**What is required**
Take the entries below and print all of them exactly, please.
........
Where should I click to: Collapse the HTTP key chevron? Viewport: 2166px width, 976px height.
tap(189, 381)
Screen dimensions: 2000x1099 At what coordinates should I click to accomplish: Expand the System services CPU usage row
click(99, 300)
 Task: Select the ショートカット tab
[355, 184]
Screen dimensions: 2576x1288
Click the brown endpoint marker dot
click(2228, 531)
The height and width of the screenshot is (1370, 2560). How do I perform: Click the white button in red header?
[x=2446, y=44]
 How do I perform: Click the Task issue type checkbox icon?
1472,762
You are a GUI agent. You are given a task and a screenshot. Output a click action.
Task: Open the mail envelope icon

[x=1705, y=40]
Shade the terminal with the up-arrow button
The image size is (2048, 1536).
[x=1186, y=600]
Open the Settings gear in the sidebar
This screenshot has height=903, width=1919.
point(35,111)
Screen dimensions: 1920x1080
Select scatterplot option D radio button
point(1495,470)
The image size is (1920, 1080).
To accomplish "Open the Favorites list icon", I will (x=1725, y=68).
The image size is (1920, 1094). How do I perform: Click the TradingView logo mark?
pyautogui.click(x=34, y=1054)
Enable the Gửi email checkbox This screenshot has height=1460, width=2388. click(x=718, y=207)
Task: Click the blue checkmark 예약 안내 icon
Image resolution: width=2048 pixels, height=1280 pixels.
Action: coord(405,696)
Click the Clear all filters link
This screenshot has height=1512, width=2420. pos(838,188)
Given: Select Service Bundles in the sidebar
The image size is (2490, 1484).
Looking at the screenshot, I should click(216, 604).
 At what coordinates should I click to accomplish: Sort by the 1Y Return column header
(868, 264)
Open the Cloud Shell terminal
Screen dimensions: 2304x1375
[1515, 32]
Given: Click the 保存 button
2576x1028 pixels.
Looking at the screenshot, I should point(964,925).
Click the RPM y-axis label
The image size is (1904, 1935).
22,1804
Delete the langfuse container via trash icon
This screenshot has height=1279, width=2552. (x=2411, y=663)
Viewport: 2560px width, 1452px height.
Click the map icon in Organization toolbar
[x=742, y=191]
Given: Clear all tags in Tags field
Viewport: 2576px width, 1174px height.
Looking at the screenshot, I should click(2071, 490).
........
**Exercise output**
Where should I click to: Collapse the HTTP key chevron? Viewport: 2166px width, 976px height.
tap(189, 381)
Screen dimensions: 2000x1099 At what coordinates should I click to accomplish: Expand the System services CPU usage row
click(99, 300)
 Task: Select the ショートカット tab
[355, 184]
Screen dimensions: 2576x1288
Click the brown endpoint marker dot
click(2228, 531)
The height and width of the screenshot is (1370, 2560). How do I perform: Click the white button in red header?
[x=2446, y=44]
 How do I perform: Click the Task issue type checkbox icon?
1472,762
You are a GUI agent. You are given a task and a screenshot. Output a click action.
Task: Open the mail envelope icon

[x=1705, y=40]
Shade the terminal with the up-arrow button
The image size is (2048, 1536).
[x=1186, y=600]
Open the Settings gear in the sidebar
This screenshot has height=903, width=1919.
point(35,111)
Screen dimensions: 1920x1080
Select scatterplot option D radio button
point(1495,470)
The image size is (1920, 1080).
To accomplish "Open the Favorites list icon", I will (x=1725, y=68).
The image size is (1920, 1094). How do I perform: Click the TradingView logo mark?
pyautogui.click(x=34, y=1054)
Enable the Gửi email checkbox This screenshot has height=1460, width=2388. click(x=718, y=207)
Task: Click the blue checkmark 예약 안내 icon
Image resolution: width=2048 pixels, height=1280 pixels.
Action: coord(405,696)
Click the Clear all filters link
This screenshot has height=1512, width=2420. pos(838,188)
Given: Select Service Bundles in the sidebar
The image size is (2490, 1484).
Looking at the screenshot, I should click(216, 604).
 At what coordinates should I click to accomplish: Sort by the 1Y Return column header
(868, 264)
Open the Cloud Shell terminal
Screen dimensions: 2304x1375
[1515, 32]
Given: Click the 保存 button
2576x1028 pixels.
Looking at the screenshot, I should point(964,925).
Click the RPM y-axis label
The image size is (1904, 1935).
22,1804
Delete the langfuse container via trash icon
This screenshot has height=1279, width=2552. (x=2411, y=663)
Viewport: 2560px width, 1452px height.
Click the map icon in Organization toolbar
[x=742, y=191]
Given: Clear all tags in Tags field
Viewport: 2576px width, 1174px height.
Looking at the screenshot, I should click(2071, 490).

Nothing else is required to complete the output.